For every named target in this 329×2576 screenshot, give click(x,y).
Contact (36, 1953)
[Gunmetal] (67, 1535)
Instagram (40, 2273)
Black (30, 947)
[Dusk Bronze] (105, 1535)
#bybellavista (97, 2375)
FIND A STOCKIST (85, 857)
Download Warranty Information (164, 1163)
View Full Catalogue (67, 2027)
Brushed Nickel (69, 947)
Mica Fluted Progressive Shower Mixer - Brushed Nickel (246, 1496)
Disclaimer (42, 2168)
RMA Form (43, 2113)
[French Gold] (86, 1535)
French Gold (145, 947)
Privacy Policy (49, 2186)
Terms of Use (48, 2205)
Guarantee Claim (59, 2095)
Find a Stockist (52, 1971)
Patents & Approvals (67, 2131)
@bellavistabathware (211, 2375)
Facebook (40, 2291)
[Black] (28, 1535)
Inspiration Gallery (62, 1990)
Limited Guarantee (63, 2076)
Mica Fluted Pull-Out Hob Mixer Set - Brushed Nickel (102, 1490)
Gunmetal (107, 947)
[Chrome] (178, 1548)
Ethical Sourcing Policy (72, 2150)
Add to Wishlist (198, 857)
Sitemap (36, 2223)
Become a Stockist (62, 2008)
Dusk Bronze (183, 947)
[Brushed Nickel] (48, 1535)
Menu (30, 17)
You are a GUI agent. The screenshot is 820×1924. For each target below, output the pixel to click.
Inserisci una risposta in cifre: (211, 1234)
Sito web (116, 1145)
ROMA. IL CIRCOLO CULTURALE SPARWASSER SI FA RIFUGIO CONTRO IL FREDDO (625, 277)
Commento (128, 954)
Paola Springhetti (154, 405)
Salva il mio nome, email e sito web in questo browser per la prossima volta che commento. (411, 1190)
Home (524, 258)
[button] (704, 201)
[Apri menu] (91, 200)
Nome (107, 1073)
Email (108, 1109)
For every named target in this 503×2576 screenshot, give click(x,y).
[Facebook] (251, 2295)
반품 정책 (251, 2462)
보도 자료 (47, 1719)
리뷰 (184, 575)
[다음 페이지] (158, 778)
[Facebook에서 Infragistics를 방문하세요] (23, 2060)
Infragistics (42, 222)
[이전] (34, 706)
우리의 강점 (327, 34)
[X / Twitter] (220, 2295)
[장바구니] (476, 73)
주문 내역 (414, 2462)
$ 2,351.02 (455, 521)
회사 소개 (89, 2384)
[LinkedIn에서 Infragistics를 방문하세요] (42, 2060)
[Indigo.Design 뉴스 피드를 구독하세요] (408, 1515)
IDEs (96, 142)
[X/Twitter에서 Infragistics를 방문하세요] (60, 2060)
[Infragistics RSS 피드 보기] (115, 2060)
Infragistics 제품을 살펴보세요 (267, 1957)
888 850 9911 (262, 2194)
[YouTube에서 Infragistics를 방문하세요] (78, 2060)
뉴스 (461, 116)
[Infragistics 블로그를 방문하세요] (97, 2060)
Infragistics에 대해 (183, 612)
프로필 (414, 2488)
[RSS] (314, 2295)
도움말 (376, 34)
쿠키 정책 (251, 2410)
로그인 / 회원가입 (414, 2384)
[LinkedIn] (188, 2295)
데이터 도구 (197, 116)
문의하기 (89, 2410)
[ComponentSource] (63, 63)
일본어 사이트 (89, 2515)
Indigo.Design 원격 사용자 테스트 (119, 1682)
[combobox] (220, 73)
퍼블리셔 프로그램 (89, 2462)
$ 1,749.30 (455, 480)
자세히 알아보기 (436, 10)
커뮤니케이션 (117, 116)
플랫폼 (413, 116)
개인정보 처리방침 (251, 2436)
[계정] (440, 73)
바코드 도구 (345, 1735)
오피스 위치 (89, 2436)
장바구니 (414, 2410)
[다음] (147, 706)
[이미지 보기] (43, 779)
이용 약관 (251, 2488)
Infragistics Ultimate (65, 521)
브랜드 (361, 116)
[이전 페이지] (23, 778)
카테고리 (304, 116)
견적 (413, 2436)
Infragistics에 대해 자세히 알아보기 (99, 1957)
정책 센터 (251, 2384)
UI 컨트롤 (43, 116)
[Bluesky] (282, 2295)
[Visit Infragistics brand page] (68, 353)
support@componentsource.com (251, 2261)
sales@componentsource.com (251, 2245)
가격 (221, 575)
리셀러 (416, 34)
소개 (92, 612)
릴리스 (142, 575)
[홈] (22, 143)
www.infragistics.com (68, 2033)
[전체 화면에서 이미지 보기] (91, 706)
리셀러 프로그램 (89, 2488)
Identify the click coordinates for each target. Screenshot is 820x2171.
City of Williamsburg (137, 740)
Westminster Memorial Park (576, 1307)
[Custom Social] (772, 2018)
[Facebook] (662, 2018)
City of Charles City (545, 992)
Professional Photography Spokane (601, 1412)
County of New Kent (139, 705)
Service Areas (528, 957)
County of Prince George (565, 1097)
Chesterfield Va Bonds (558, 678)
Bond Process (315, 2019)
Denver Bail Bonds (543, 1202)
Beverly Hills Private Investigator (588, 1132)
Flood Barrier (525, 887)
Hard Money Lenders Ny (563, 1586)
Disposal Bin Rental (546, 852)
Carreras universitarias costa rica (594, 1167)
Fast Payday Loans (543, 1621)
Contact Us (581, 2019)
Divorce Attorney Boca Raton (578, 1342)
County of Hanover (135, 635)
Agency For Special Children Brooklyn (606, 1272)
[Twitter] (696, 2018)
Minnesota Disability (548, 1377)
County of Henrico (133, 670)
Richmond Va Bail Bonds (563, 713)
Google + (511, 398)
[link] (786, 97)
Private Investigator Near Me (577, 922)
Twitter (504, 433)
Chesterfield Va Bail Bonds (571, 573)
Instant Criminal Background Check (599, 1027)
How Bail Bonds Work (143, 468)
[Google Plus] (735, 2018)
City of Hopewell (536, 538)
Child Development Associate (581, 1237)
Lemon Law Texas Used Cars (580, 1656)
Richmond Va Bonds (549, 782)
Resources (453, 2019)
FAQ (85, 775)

○ ○ ○ ○ ○ ○ ○

## Task to carry out
In the listing above, locate the line containing "리뷰 (184, 575)" and the line containing "888 850 9911 (262, 2194)", then transcribe both and every line between them verbatim.

## Answer
리뷰 (184, 575)
[다음 페이지] (158, 778)
[Facebook에서 Infragistics를 방문하세요] (23, 2060)
Infragistics (42, 222)
[이전] (34, 706)
우리의 강점 (327, 34)
[X / Twitter] (220, 2295)
[장바구니] (476, 73)
주문 내역 (414, 2462)
$ 2,351.02 (455, 521)
회사 소개 (89, 2384)
[LinkedIn에서 Infragistics를 방문하세요] (42, 2060)
[Indigo.Design 뉴스 피드를 구독하세요] (408, 1515)
IDEs (96, 142)
[X/Twitter에서 Infragistics를 방문하세요] (60, 2060)
[Infragistics RSS 피드 보기] (115, 2060)
Infragistics 제품을 살펴보세요 (267, 1957)
888 850 9911 (262, 2194)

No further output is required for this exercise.